Not all rescue services will include recovering a trailer so make sure you check this before you ask for assistance.
Driving with a trailer
Towing a trailer may increase the number of blind spots around the vehicle, which you must be aware of when you’re driving and manoeuvring. You may be able to fit wide-angle mirrors to reduce the blind spots.
If you’re towing a trailer or driving an articulated lorry on a motorway, the speed limit is 60 mph (96 kph). All other speed limits are the same as for ordinary HGVs.
If there are three or more lanes on a motorway, you must not drive a vehicle towing a trailer in the right-hand lane.
Towing a trailer will change the way a vehicle handles. You’ll need to
- allow more time for braking
- give yourself three times the normal distance and time to overtake safely
- allow for the extra vehicle length, particularly when turning or emerging at junctions – you might need to take a different position on the road to give you enough space to turn.
If you use your brakes too heavily, eg when going downhill, your vehicle may suffer brake fade – a loss of braking power caused by the brakes getting too hot. To help avoid brake fade
- change to a lower gear
- use engine braking to slow the vehicle
- do not allow the vehicle to coast.
‘Snaking’ is when the trailer begins to swerve from side to side while you’re driving. If this happens,
- ease off the accelerator slowly
- reduce your speed gradually until the snaking stops.
Reversing with a trailer takes particular care because the trailer can move in a different direction to the one you’d expect.
Remember to check the height and width of the trailer and to bear these in mind when you’re planning your route: look out for any restrictions.

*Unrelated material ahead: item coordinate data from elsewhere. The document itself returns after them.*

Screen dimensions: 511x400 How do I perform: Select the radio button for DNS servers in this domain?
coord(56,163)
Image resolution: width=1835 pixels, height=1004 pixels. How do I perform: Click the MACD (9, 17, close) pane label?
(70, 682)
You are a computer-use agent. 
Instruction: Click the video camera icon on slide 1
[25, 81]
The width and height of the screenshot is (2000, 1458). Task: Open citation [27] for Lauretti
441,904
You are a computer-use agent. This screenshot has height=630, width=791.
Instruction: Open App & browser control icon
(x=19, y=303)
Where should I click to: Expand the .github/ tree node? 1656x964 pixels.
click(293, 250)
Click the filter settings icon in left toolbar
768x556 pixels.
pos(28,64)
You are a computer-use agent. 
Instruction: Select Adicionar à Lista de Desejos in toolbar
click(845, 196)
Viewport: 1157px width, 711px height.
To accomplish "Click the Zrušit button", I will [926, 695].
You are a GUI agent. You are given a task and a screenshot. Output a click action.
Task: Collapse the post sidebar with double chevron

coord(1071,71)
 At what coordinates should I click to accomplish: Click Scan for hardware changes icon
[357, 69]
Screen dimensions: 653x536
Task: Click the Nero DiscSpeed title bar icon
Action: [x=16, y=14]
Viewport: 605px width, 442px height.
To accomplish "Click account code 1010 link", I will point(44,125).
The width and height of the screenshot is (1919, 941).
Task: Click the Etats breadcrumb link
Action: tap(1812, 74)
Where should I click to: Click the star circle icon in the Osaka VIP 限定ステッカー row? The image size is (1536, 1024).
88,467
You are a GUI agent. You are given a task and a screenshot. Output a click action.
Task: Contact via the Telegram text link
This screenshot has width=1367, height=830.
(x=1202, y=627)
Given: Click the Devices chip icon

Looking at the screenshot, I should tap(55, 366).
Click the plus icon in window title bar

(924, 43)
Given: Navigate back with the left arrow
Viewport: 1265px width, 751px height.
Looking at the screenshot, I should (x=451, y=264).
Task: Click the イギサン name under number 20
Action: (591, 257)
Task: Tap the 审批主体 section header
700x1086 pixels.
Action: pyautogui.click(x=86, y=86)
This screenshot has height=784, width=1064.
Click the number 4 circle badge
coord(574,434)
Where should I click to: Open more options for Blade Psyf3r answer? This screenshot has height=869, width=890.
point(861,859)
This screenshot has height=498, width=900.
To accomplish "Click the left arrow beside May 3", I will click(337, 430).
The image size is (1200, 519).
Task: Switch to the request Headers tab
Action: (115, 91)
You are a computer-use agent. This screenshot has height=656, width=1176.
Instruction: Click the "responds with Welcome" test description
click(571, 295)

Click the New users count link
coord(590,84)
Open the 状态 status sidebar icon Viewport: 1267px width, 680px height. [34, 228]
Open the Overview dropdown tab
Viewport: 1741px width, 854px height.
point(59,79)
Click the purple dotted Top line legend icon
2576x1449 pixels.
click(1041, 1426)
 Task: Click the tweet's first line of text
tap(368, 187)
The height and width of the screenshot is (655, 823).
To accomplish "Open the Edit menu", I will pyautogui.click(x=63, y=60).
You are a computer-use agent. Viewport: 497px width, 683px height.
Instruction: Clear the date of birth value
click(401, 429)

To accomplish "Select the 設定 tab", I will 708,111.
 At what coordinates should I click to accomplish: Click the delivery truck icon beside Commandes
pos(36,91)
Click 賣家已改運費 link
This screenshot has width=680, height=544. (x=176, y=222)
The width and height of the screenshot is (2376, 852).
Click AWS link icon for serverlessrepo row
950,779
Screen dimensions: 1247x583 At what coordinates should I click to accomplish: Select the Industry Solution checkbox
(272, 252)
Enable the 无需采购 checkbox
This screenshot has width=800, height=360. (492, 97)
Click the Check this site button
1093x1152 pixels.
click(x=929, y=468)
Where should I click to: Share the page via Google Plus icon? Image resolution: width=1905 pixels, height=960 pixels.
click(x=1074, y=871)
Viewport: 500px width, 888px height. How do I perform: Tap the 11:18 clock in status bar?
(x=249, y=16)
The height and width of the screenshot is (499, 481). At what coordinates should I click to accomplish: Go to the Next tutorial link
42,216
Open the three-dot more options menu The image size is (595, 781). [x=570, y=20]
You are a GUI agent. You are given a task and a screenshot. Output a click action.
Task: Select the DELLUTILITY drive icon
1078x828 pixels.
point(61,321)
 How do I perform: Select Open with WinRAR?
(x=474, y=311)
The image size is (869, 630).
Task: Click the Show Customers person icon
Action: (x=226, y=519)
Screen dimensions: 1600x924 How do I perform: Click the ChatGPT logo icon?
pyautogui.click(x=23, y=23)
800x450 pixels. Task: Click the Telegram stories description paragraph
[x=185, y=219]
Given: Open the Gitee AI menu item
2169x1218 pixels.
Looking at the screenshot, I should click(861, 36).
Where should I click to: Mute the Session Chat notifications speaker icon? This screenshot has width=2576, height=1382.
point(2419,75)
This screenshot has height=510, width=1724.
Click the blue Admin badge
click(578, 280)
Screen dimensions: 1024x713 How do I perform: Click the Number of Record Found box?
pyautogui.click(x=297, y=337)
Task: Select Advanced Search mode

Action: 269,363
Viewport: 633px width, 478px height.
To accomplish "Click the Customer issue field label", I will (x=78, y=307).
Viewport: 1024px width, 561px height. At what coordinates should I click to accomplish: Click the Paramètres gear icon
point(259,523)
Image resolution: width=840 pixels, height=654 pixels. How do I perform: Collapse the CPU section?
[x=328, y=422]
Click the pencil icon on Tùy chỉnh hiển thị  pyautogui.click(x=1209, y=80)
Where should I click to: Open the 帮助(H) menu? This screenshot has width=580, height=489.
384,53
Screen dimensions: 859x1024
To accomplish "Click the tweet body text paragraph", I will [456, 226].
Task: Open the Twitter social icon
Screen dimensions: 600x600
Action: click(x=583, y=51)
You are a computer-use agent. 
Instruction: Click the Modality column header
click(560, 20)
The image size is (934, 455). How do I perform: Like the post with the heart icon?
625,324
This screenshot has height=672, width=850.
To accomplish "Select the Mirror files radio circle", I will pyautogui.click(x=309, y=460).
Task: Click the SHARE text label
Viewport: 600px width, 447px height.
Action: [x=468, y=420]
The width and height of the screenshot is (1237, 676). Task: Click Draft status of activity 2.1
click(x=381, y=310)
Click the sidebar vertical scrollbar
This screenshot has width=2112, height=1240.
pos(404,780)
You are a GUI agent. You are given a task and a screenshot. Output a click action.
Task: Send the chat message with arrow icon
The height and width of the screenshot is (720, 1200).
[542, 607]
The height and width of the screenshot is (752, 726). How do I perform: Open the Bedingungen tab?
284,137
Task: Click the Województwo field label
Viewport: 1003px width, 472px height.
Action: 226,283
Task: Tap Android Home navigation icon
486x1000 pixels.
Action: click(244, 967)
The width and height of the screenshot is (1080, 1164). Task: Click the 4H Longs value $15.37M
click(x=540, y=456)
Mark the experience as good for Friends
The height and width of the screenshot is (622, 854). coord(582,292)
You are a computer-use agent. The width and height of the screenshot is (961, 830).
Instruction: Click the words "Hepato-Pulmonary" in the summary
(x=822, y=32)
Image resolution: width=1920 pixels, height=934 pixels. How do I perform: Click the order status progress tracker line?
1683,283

Coupling and uncoupling a trailer
Make sure the vehicle is aligned to the trailer before you begin coupling or uncoupling.
Before you begin coupling the trailer, you’ll need to make sure it’s ready.
- The trailer brake should be on so it cannot move independently.
- The height of the trailer must be correct so it will receive the unit safely.
Reverse slowly up to the trailer until you hear the kingpin mechanism lock into place. Take a look to make sure the fifth wheel jaws have correctly engaged, that the release mechanism is in the locked position and that the kingpin is located correctly in the jaws.
If there’s a dog clip, connect it to secure the kingpin release handle. When this is safely connected, select a low gear and try to move forward to test that the locking mechanism is engaged: do this twice to make sure it’s secure. This will avoid any risk of the trailer coming loose while you’re driving.
Make sure the vehicle parking brake is on, then connect the air and electric lines.
Before uncoupling a trailer, you must make sure your vehicle is parked on level ground and in a place where it’s safe to uncouple, eg away from pedestrians or passing traffic, and where the ground is clear from obstructions.
Make sure the brakes are applied on the trailer and the vehicle before you begin uncoupling, so neither part can move unexpectedly.
When you’ve disconnected the air lines and the electric connections, stow them safely so they cannot become tangled or damaged.